Made an early career for himself as circus entertainer, born a dwarf, his show topping antics included being fired from a cannon and being thrown from the shoulders of a clown. As part of a banned growth hormone test, he obtained the nickname guinea pig, as he used to run around a big spinning wheel before settling down to hearty meal of sawdust. It is rumored that the growth hormones worked but nobody has seen the proof yet.

 

Band Sergeant David Oldfield

If you need a theme tune, a wind section or just plain noise, this is the man, his life was epitomized by the Australian comic genius Kevin “bloody” Wilson, in the song, my mate Mick the master farter.
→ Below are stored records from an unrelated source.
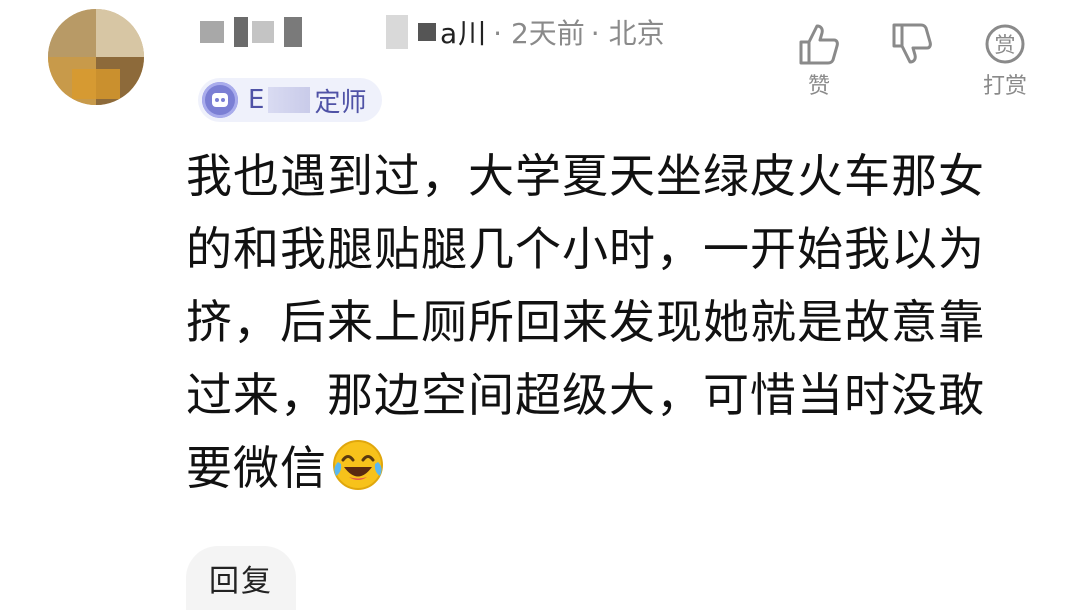  Describe the element at coordinates (628, 34) in the screenshot. I see `comment-location: · 北京` at that location.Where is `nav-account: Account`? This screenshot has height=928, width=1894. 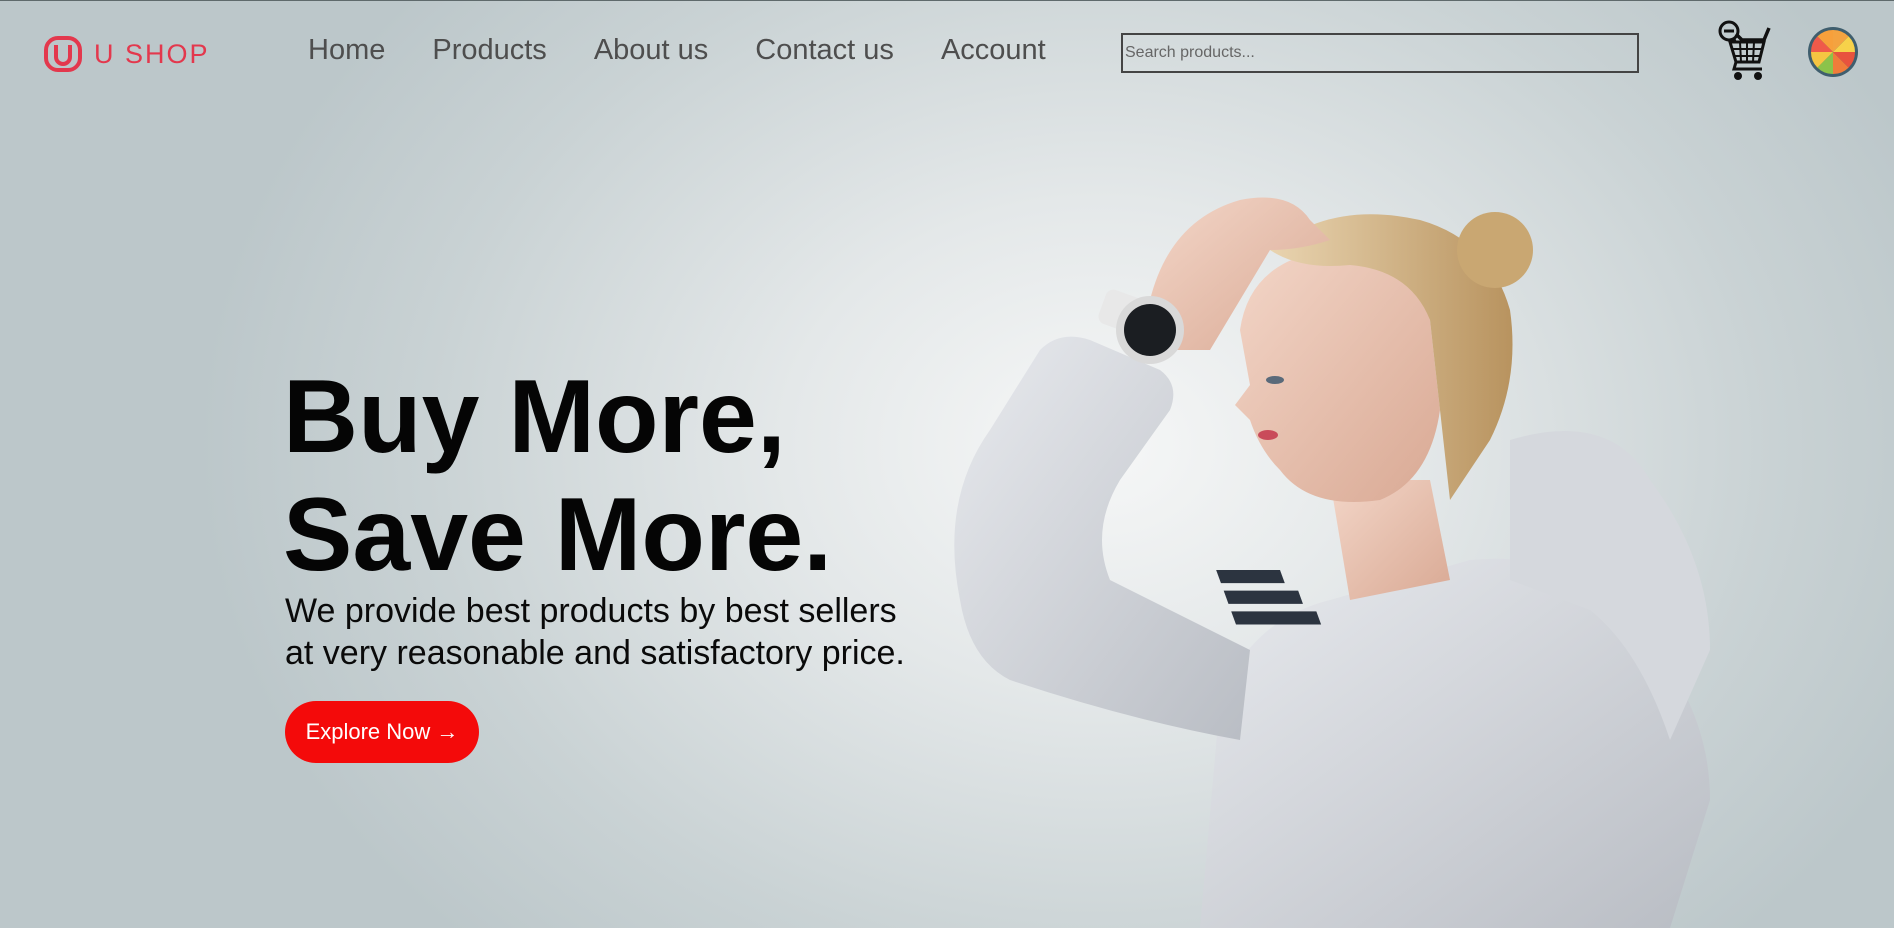
nav-account: Account is located at coordinates (994, 50).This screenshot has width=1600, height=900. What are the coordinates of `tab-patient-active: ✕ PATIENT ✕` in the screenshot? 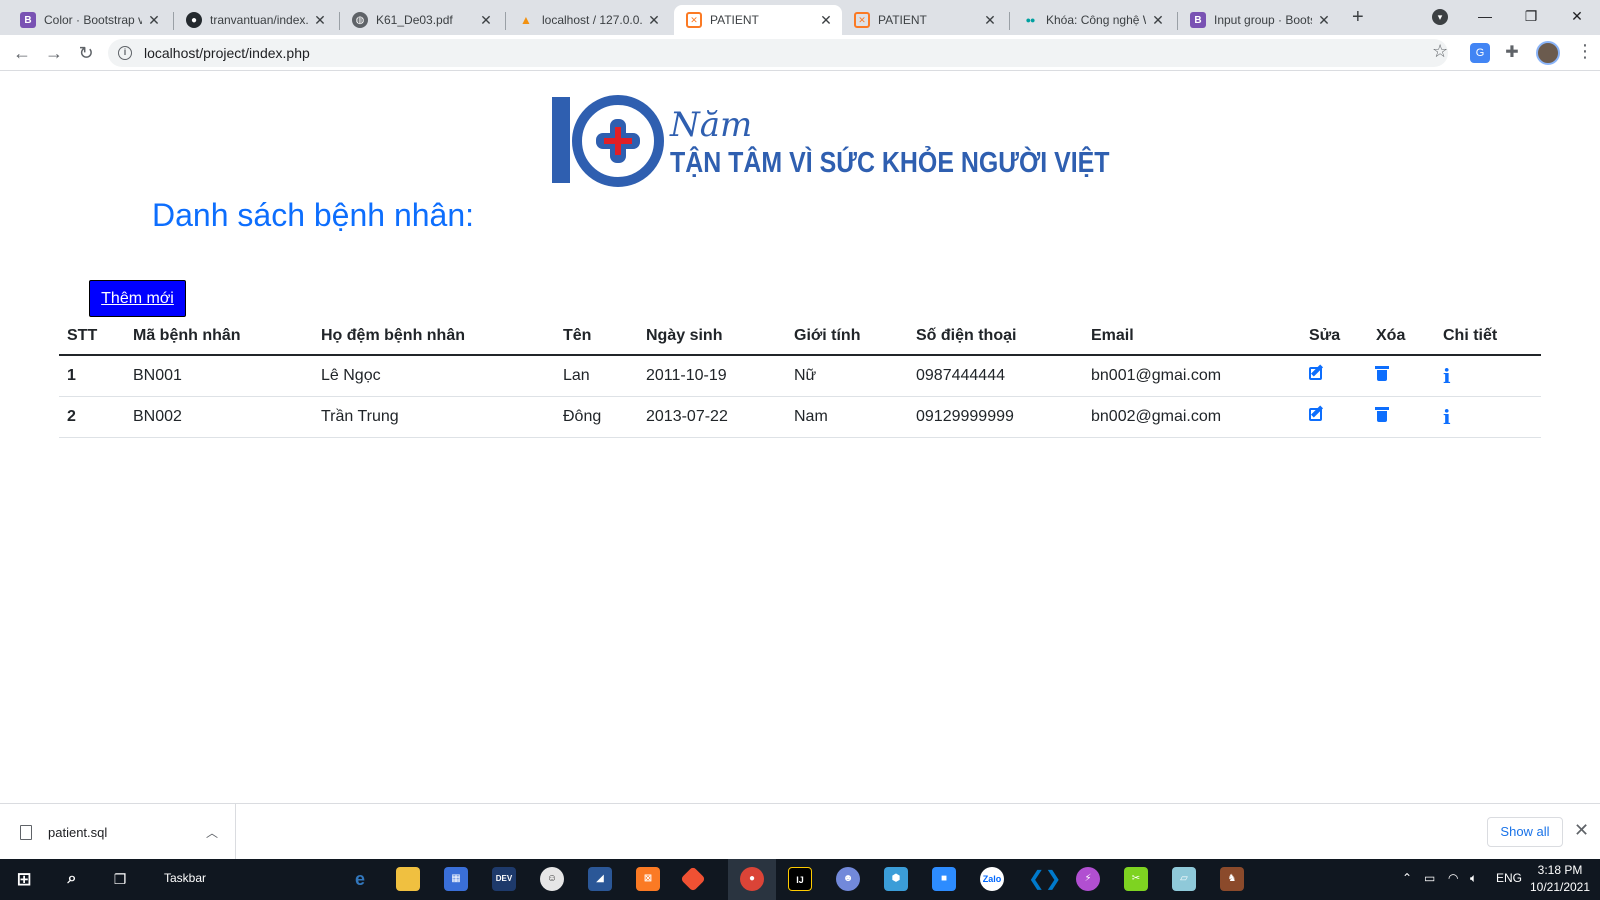 It's located at (758, 20).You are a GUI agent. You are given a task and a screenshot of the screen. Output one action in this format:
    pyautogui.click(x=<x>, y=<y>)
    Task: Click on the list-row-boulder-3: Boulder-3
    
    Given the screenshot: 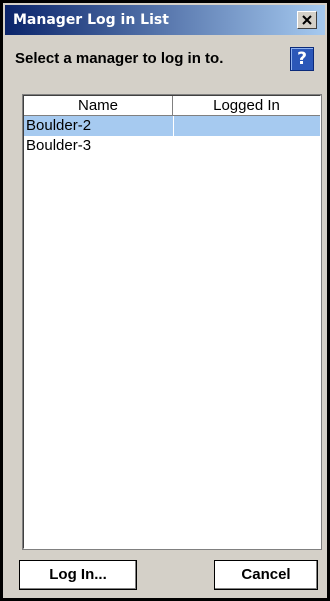 What is the action you would take?
    pyautogui.click(x=172, y=146)
    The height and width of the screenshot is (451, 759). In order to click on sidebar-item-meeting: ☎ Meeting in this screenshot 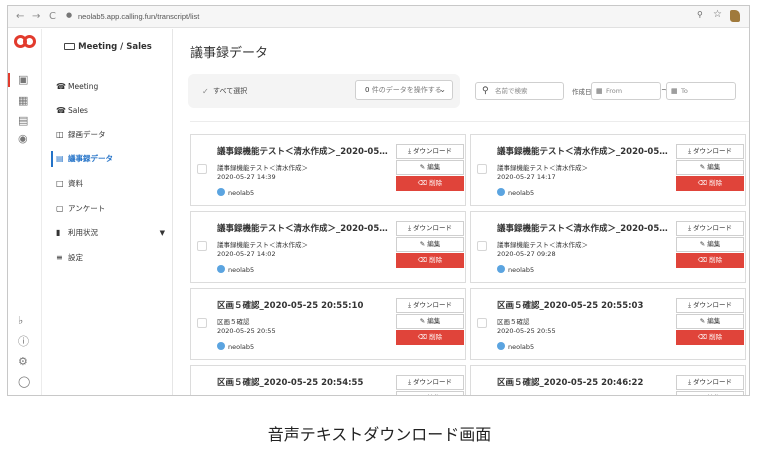, I will do `click(108, 87)`.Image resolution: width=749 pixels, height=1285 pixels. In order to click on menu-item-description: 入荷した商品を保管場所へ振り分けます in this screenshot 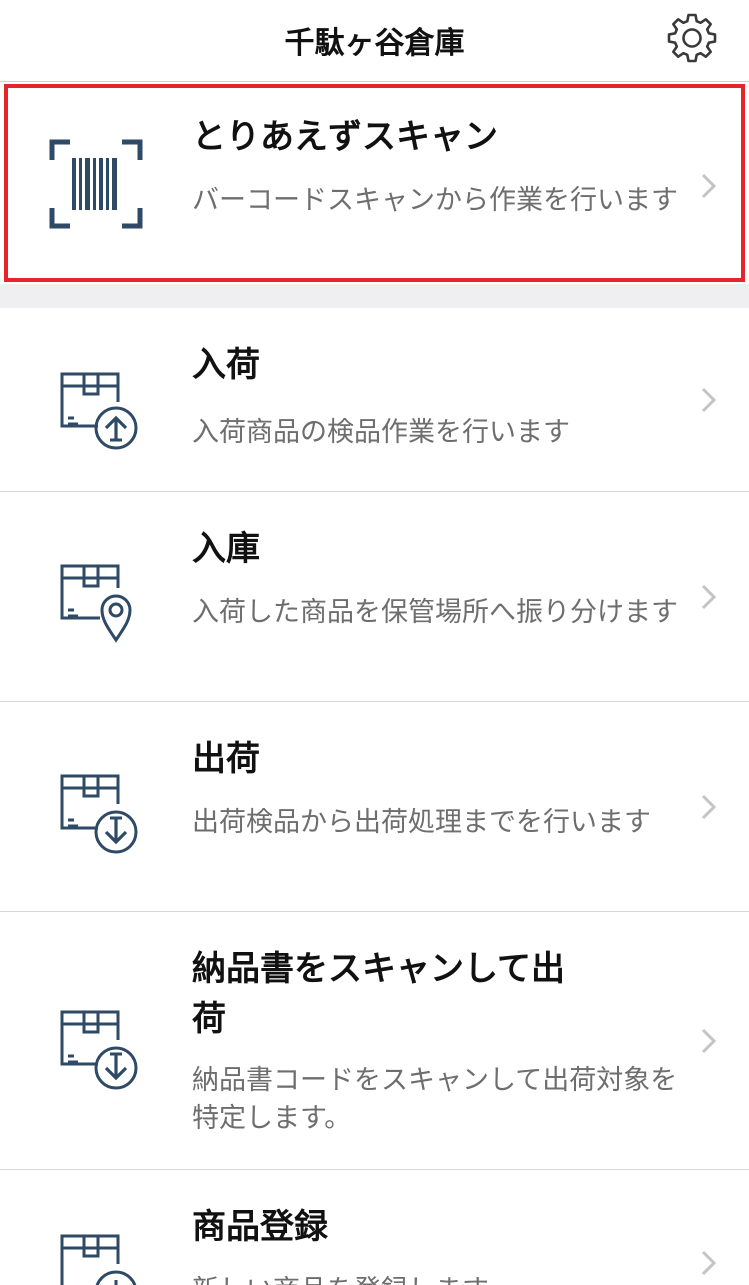, I will do `click(435, 612)`.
Not a popular front row forward, due to his oomph like abilities, however his ass is class when it comes to an extra turn of speed, which is what the boys are expecting in this years 7’s

 

Head of tunneling/escape committee Alisdair Burgess

Likes to “get a monst it” a street seller by trade and rag and bone man by tradition, this is your all round utility man, forward, back, substitute or beer runner, no job too small not task too big. He used to be known as speedy Gonzales, until he had an unfortunate run in with the real speedy Gonzales, (note to reader) if you want to make a grown man cry, whisper in his ear, “underlay underlay areeba areeba”. Were expecting lots of tries from this man, but don’t be surprised if he offers to do you a nice little deal on some water damaged nylons.